- DOCUMENT SEGMENT -
7. Touch is unique among the five senses 

Answer – E - Because we do not the others to survive 

Explanation: Paragraph C of the Unmasking Skin IELTS Reading Answers provides the answer. The paragraph talks about touch being the most vital source of sensory stimulation. It also mentions that babies can survive and grow without a sense of seeing, hearing, or any other sense. But, those born without proper nerve-ending connections between their skin and brain fail to thrive, some even die. 

8. A substance may feel wet 

Answer – H - Because there is a low temperature and pressure

Explanation: The answer to this is found the Paragraph H of the Reading Passage. This paragraph talks about two wetness experiments, one with a dry metal cylinder that gives the sensation of water. The second was the writer dipping their finger into a glass of cold water with surgical gloves. In each case, the writer felt like their skin was wet when it was not. They concluded that the wet sensation may even occur due to pressure or low temperature; direct contact with water was unnecessary. 

9. Something may tickle 

Answer – D - Because there is light pressure on the skin 

Explanation: Paragraph I offers the answer. In this paragraph, the writer says how different perceptions of pain, temperature, and pressure can manifest in different ways. Then, they go on to give examples. The first example talks about gentle pressure on the skin, which imparts a sensation of ticklishness.

- MATERIAL SHOWN -
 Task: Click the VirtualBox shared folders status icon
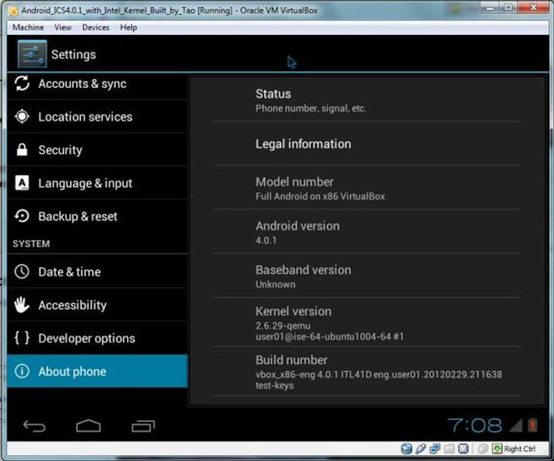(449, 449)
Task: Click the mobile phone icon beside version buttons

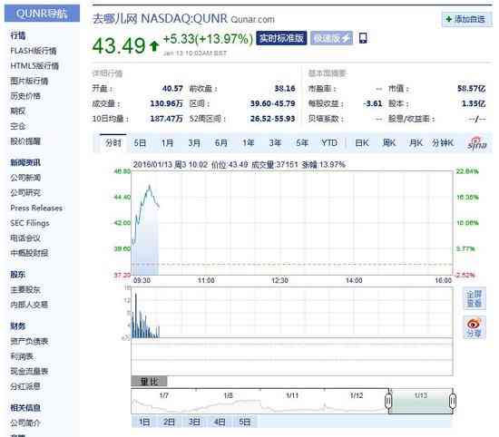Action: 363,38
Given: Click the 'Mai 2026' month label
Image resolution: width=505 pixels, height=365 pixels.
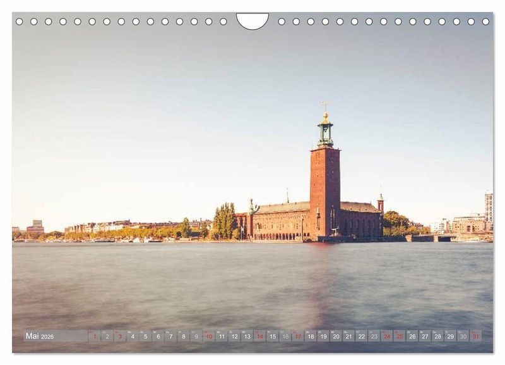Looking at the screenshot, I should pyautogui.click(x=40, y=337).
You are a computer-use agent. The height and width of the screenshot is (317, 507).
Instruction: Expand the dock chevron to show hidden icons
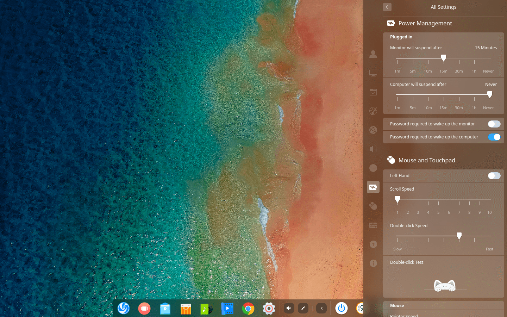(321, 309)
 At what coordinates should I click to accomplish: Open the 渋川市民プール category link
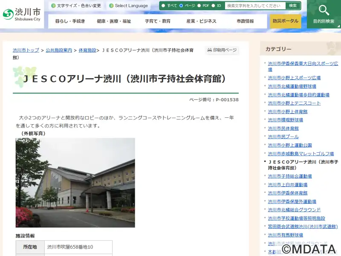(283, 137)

==

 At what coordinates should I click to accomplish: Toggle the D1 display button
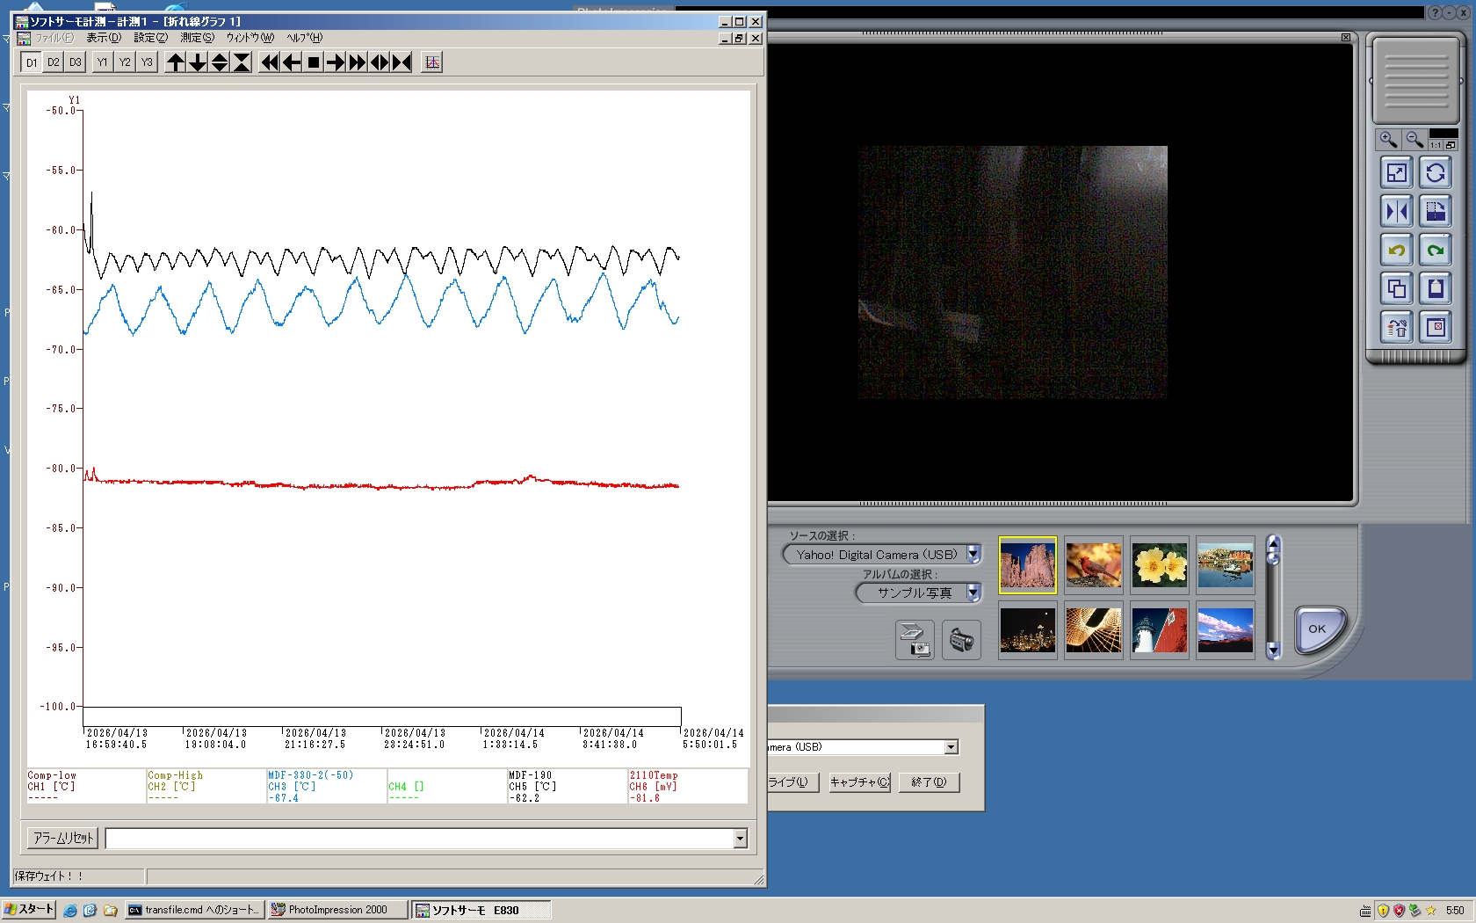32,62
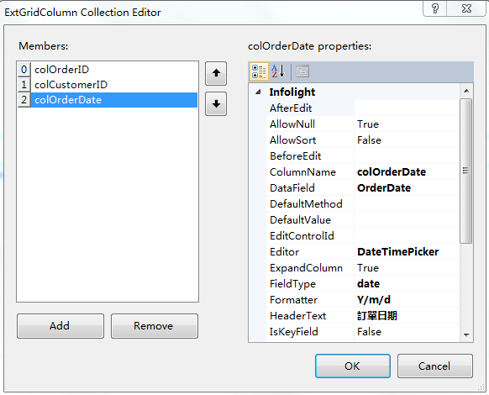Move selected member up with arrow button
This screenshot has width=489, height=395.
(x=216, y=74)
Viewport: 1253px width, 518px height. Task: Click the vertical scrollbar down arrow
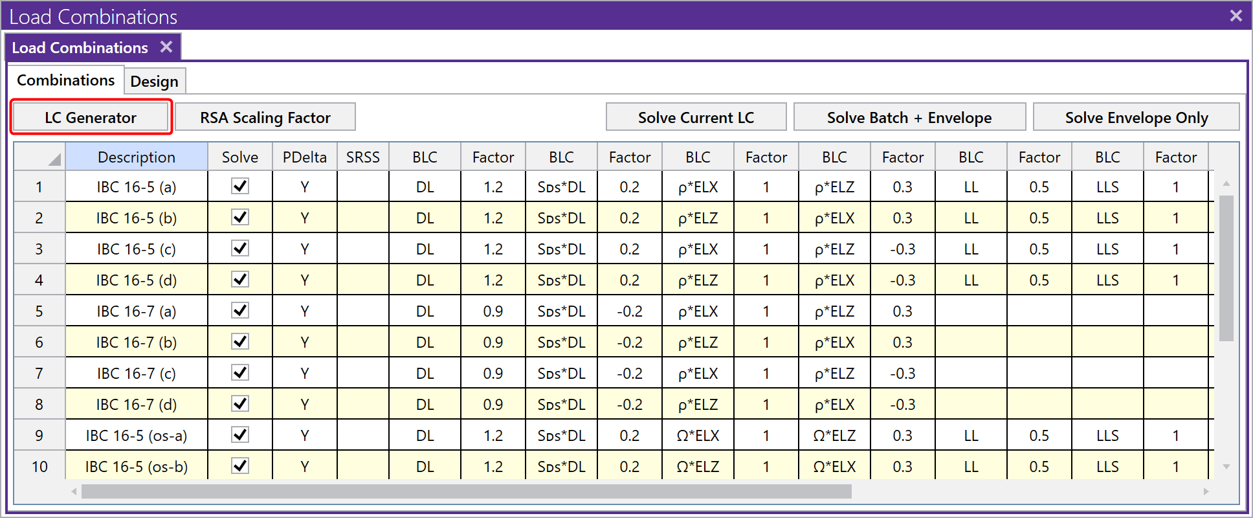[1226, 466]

--

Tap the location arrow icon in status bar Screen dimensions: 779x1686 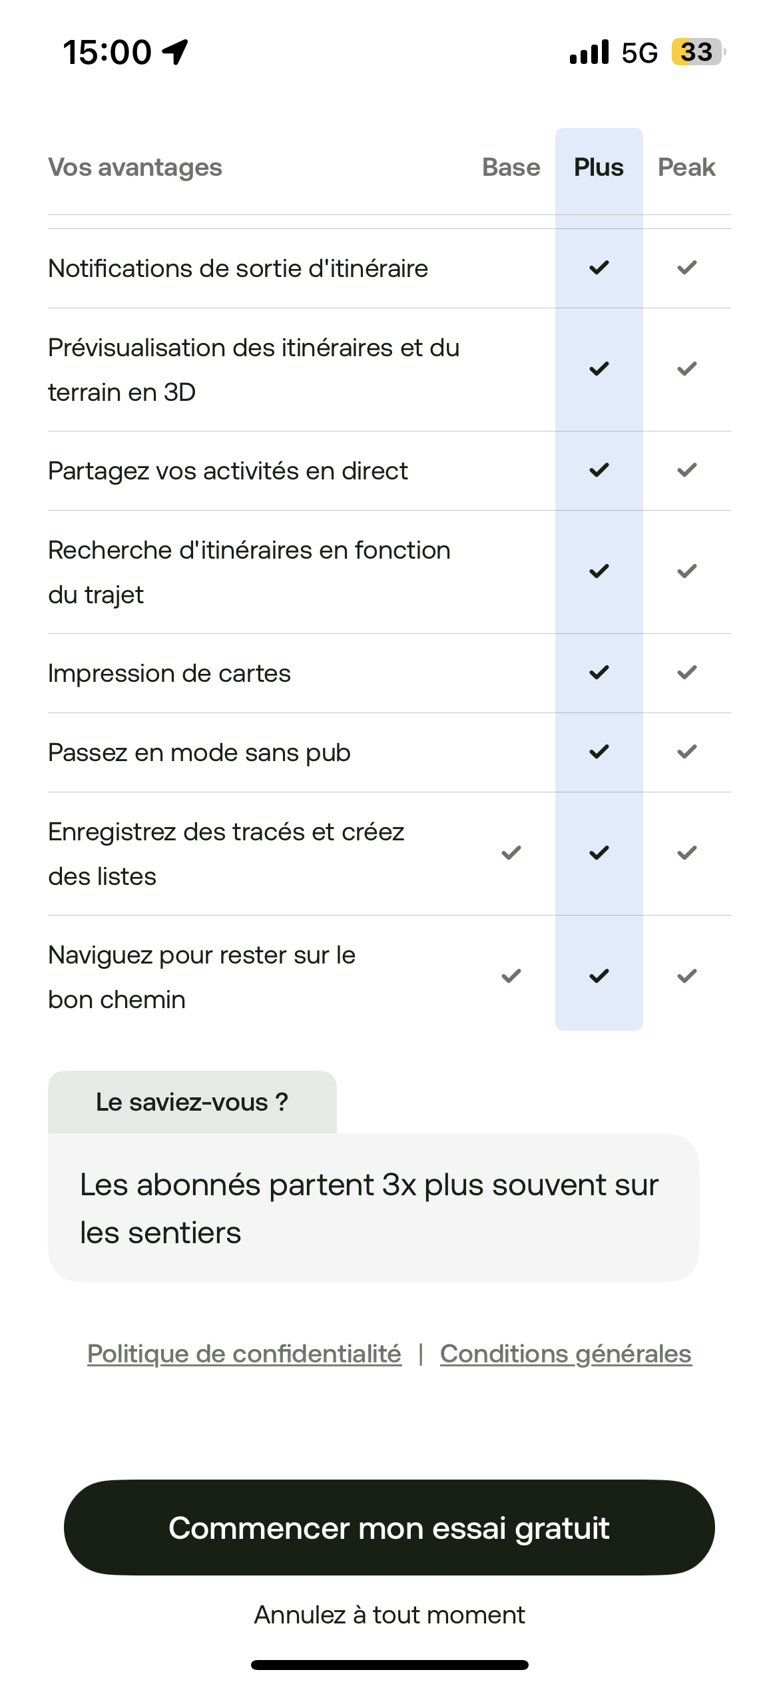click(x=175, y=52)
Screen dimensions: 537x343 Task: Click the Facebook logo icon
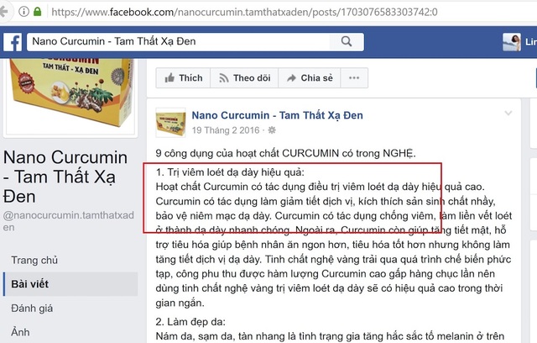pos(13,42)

- REQUIRED WORK -
1. Write out the part of the answer explanations that begins at the words "Explanation: The answer to" and stops after "sensation of ticklishness.".
2. According to the answer explanations, what sensation does gentle pressure on the skin impart?
You can set the lines aside entirely.

- EXPECTED OUTPUTS -
1.
Explanation: The answer to this is found the Paragraph H of the Reading Passage. This paragraph talks about two wetness experiments, one with a dry metal cylinder that gives the sensation of water. The second was the writer dipping their finger into a glass of cold water with surgical gloves. In each case, the writer felt like their skin was wet when it was not. They concluded that the wet sensation may even occur due to pressure or low temperature; direct contact with water was unnecessary. 

9. Something may tickle 

Answer – D - Because there is light pressure on the skin 

Explanation: Paragraph I offers the answer. In this paragraph, the writer says how different perceptions of pain, temperature, and pressure can manifest in different ways. Then, they go on to give examples. The first example talks about gentle pressure on the skin, which imparts a sensation of ticklishness.

2. A sensation of ticklishness.